Next we define intermediate functions that will combine to form the dual function.

$\tilde{p}(x)$ is the empirical distribution of a word $x$, and so we count the number of occurences of $x$ and divide it by the length of the dataset.

In [70]:
## p~(x): count occurences of word x
def ptildex(text, x):
    return(txt.count(x) / len(txt))

$f_i(x,y)$ is an indicator (and in our case, a feature) function corresponding to a tuple of words (x,y). We will have it return $1$ if the input **tup** matches a specific tuple **z** we chose as a feature. 

In [71]:
def f(tup, z):
    if tup == z: return(1)
    else: return(0)     

$\tilde{p}(f)$, as mentioned earlier, is the expected value of a feature function $f(x,y)$ with respect to $\tilde{p}(x,y)$, the empirical distribution of $(x,y)$. Specifically, it is defined as 

$$ \tilde{p}(f) = \sum_{x,y}\tilde{p}(x,y) f(x,y) $$

In [72]:
## p~(x,y): count occurences of a pair (x, y)
def ptildexy(text, tup):
    bg = list(bigrams(text))
    return(bg.count(tup) / len(bg))

def ptildef(bigramset, f):
    val = 0
    for pair in bigramset:
        val += ptildexy(txt, pair)*float(f(pair, ('hey', 'no')))
        # the feature tuple for f is filled in for now

Finally, an important NLTK function we will be using is the bigrams function, which accepts a text file input and returns a list of all sequential bigrams. 

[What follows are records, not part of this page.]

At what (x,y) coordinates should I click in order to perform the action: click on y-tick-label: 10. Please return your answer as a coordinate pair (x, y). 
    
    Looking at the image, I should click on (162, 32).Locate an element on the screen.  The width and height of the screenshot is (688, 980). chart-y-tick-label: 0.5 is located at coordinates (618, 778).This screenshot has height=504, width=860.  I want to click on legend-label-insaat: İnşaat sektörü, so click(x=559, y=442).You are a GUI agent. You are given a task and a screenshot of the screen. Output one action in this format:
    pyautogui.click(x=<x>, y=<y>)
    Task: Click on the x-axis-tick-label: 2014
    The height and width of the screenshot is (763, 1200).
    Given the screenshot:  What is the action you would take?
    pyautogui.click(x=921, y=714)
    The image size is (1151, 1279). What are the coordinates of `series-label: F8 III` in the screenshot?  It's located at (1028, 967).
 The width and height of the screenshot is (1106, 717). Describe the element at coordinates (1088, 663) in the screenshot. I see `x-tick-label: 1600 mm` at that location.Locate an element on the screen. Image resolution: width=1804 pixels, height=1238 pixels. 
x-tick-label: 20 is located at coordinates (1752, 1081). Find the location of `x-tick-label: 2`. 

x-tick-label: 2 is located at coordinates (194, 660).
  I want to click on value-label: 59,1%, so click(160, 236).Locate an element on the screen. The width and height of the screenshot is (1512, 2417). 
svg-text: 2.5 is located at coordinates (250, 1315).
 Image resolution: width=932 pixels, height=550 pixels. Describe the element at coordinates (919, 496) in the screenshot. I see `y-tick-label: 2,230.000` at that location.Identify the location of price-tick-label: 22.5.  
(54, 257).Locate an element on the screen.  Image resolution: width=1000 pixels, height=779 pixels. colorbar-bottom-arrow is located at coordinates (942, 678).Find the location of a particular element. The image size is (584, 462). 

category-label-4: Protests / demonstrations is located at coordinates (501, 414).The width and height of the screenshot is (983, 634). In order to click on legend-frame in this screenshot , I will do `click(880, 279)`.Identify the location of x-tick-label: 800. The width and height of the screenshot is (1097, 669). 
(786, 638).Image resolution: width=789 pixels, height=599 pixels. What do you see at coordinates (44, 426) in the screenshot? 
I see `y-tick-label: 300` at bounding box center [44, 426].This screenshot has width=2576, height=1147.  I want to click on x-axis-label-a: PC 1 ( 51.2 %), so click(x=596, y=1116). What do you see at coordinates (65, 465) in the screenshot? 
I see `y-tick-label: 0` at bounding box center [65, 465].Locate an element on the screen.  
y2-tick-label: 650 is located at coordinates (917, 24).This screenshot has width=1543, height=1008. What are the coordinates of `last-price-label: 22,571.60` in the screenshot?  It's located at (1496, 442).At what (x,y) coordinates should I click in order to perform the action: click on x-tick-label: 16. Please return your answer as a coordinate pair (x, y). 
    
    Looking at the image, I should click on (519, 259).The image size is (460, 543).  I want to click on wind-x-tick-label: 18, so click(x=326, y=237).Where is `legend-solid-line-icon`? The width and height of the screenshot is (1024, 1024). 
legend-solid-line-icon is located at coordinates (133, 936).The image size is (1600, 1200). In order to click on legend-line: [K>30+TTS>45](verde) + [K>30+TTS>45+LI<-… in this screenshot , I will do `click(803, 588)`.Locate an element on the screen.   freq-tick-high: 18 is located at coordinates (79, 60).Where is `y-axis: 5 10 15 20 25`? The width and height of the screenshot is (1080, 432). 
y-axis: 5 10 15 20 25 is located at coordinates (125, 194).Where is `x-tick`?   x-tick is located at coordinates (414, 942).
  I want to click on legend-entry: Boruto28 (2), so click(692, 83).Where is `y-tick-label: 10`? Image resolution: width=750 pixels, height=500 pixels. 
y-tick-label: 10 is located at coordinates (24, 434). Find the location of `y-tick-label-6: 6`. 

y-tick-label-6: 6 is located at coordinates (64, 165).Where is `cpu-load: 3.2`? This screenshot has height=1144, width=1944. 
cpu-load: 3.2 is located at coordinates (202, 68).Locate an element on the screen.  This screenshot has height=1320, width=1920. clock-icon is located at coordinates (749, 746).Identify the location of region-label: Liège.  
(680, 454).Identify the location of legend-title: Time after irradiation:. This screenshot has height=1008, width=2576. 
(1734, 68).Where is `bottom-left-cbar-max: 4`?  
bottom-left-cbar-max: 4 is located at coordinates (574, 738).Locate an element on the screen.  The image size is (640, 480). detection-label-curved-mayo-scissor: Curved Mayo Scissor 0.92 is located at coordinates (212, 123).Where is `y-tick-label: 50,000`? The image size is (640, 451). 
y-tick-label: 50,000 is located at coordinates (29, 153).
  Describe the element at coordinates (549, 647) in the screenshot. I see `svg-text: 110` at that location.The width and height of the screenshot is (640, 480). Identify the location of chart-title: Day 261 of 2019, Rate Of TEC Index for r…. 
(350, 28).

For example, bigrams([yes, no, maybe]) will return (yes, no), (no, maybe).

In [69]:
## bigrams function example
txt = ['hey', 'no', 'ucla', 'math', 'derivative', 'bus', 'computer', 'hello']
bg = list(bigrams(txt))
print(bg)

## p~(x): count occurences of word x
def ptildex(text, x):
    return(txt.count(x) / len(txt))
print(ptildex(txt, 'ucla'))

## p~(x,y): count occurences of a pair (x, y)
def ptildexy(text, tup):
    bg = list(bigrams(text))
    return(bg.count(tup) / len(bg))
print(ptildexy(txt, ('no', 'ucla')))

#print(bg.count(('hey', 'no')))

## f(x,y) feature function, z is an element of a set of features (x,y)
def f(tup, z):
    if tup == z: return(1)
    else: return(0)     
print(f(bg[1], ('bus', 'computer')))

def ptildef(bigramset, f):
    val = 0
    for pair in bigramset:
        val += ptildexy(txt, pair)*float(f(pair, ('hey', 'no')))
    print(val)
ptildef(bg, f)    


lambdaf = 0
for l, f in zip(lam, feat):
    lambdaf += l*f((x,y))
    
## freq dist example
#txt2 = nltk.tokenize.word_tokenize(txt)
#dist = FreqDist(txt2)
#print(dist)

[('hey', 'no'), ('no', 'ucla'), ('ucla', 'math'), ('math', 'derivative'), ('derivative', 'bus'), ('bus', 'computer'), ('computer', 'hello')]
0.125
0.142857142857
0
0.142857142857